A people without a home is a people without history. The endless destruction of Palestinian houses is the daily destruction of memory, of history on a local level, where history begins. As Sacco walks with families through the houses they have lost to the bulldozers, over and over again they recount for him the memories buried in the rubble -- the labor of their hands to make a home from homelessness and the hopes for their posterity that motivated them to build a foundation for their families. Sacco's book never recovers a definitive "truth" about 1956, beyond the indisputable truth that hundreds of unarmed Palestinian men were rounded up from their homes and beaten, humiliated, or shot. Those who did not come when summoned were shot in their own homes. The lesson the Israeli military sought to convey a half century ago could not have been more clear: your "homes" are not shelter, they will not keep us from beating you, killing you. These homes are trash. These are the same lessons the bulldozers of a half-century later keep driving home by driving the Palestinians perpetually homeless.

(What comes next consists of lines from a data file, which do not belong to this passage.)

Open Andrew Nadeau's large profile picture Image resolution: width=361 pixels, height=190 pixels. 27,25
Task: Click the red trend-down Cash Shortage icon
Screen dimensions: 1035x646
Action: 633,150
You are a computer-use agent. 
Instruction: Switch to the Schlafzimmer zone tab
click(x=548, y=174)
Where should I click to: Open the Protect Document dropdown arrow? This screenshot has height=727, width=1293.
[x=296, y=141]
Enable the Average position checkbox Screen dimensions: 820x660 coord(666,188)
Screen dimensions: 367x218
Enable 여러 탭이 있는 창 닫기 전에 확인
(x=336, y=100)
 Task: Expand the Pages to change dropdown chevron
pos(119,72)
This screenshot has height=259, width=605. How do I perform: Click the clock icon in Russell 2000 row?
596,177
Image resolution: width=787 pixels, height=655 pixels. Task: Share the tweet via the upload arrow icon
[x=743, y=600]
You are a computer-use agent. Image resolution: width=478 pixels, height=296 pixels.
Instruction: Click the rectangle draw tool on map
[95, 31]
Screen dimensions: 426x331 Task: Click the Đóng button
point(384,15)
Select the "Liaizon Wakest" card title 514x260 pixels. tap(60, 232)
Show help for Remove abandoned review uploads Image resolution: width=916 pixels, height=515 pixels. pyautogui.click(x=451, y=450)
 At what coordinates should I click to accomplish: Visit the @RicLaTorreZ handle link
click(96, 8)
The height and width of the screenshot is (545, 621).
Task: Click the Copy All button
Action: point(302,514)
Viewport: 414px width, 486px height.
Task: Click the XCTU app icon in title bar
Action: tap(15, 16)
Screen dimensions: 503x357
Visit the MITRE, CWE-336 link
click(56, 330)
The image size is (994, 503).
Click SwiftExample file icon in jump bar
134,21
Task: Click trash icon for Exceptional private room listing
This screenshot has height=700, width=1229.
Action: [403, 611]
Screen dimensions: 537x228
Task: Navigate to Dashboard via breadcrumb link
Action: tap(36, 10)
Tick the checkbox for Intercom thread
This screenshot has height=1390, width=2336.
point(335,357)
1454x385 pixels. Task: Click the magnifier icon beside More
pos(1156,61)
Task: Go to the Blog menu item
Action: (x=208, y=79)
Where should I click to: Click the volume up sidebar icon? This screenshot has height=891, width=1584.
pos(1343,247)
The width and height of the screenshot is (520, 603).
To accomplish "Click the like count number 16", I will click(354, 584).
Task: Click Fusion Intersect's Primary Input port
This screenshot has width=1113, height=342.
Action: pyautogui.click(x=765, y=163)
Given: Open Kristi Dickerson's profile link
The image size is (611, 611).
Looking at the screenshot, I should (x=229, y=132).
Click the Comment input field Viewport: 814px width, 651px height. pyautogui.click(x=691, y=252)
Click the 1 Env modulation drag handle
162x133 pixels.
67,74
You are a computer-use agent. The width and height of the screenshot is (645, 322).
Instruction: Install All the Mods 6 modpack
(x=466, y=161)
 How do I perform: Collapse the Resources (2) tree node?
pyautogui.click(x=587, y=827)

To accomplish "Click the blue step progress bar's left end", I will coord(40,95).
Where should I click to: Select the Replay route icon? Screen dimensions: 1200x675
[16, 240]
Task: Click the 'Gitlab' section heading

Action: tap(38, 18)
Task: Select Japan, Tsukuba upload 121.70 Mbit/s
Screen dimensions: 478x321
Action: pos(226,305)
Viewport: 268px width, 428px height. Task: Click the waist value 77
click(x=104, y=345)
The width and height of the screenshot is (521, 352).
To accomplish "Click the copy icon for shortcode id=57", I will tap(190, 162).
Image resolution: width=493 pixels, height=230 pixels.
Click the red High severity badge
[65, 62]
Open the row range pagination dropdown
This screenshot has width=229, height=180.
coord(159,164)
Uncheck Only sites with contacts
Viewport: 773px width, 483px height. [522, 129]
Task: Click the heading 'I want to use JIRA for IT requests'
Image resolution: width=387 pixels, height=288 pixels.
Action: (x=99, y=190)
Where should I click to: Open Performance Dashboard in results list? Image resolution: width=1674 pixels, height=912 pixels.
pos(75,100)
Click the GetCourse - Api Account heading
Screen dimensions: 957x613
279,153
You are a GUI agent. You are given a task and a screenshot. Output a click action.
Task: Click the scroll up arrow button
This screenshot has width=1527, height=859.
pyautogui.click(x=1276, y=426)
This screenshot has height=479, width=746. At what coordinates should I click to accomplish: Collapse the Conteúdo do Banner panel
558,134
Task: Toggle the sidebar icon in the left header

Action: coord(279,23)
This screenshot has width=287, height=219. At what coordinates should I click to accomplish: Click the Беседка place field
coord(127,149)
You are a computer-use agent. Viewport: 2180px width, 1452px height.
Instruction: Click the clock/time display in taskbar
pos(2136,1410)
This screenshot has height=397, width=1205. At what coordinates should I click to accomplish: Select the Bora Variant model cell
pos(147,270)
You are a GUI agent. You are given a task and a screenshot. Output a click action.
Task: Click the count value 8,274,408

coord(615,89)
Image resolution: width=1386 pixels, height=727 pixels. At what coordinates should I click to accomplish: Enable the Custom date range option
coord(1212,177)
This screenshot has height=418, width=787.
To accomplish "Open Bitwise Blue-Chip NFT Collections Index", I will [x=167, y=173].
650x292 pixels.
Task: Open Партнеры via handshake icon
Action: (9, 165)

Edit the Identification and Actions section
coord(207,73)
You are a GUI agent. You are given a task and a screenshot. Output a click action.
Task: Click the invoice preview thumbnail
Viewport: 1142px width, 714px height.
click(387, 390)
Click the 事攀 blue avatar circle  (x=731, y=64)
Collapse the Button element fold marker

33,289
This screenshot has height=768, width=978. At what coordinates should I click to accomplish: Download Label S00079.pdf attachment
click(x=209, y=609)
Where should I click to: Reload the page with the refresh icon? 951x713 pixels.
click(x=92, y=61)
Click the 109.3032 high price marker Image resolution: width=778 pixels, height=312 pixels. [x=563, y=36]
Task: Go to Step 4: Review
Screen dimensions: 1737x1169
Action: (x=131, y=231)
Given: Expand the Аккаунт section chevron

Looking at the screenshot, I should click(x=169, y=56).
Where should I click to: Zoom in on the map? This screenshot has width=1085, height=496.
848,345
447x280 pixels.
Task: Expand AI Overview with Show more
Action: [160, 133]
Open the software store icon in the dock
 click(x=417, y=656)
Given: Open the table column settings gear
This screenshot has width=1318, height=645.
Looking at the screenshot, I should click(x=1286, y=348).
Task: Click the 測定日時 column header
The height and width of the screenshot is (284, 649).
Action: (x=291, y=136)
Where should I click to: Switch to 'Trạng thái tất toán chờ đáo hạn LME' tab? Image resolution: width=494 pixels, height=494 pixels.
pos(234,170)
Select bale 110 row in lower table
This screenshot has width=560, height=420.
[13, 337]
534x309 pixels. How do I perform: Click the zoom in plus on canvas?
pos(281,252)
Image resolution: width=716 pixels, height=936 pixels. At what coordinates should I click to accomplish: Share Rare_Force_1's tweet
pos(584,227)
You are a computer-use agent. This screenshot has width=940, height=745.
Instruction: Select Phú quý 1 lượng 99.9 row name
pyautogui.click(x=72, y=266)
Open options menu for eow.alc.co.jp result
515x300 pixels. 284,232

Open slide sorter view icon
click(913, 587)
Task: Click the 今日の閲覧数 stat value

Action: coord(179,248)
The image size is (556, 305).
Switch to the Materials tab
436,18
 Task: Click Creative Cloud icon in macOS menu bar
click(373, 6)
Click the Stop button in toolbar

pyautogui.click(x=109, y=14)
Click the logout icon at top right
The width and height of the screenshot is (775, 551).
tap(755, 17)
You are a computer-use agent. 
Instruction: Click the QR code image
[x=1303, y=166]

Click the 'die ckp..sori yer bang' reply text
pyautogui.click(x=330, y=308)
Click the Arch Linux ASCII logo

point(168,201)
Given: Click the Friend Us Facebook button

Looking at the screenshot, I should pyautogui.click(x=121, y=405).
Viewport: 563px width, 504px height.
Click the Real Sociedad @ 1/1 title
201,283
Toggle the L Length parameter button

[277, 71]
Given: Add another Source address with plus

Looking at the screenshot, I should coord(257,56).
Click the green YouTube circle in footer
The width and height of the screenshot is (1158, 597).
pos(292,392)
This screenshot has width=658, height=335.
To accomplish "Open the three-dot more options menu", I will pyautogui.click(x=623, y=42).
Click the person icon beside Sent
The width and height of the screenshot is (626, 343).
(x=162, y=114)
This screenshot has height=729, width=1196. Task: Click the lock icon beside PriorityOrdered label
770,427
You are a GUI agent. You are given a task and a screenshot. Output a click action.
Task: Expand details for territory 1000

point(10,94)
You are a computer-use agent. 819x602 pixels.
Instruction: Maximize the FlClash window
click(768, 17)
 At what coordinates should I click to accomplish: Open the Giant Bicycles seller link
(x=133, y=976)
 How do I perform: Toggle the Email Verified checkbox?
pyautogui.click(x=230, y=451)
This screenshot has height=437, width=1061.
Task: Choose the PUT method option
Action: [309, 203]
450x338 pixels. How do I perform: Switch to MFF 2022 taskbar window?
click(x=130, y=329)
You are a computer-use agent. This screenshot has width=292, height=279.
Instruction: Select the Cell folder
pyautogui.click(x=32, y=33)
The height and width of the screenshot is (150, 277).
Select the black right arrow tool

Although Sacco's book is first and foremost a book about historiography and about the events of 1956 in the Palestinian territories, it is a book that should come home to all of us in thinking about the dispossessions that have built and continue to replenish our "homelands" -- for those of us in the U.S. the inescapable and irreparable fact that ours was itself built on the lands stolen from the American Indians, with roofbeams raised high by slaves stolen from their homes in Africa to build the homes of their "masters." The 1948 Israeli Declaration of Statehood read, in part: "The catastrophe which recently befell the Jewish people - the massacre of millions of Jews in Europe - was another clear demonstration of the urgency of solving the problem of its homelessness." Giving the Jews a home, it was rightly argued, would prevent the Holocaust from ever happening again precisely because the holocaust itself depended on the perpetual homelessness of Jews -- always marked as aliens, outsiders, Others. Sixty years later, homelessness and dispossession remain the tools of nation-building and global capitalism, whereby some get nations, homes, and cheap goods and produce at Wal-mart with which to furnish them, while others remain perpetually homeless, migrant, or enslaved to guarantee security and prosperity.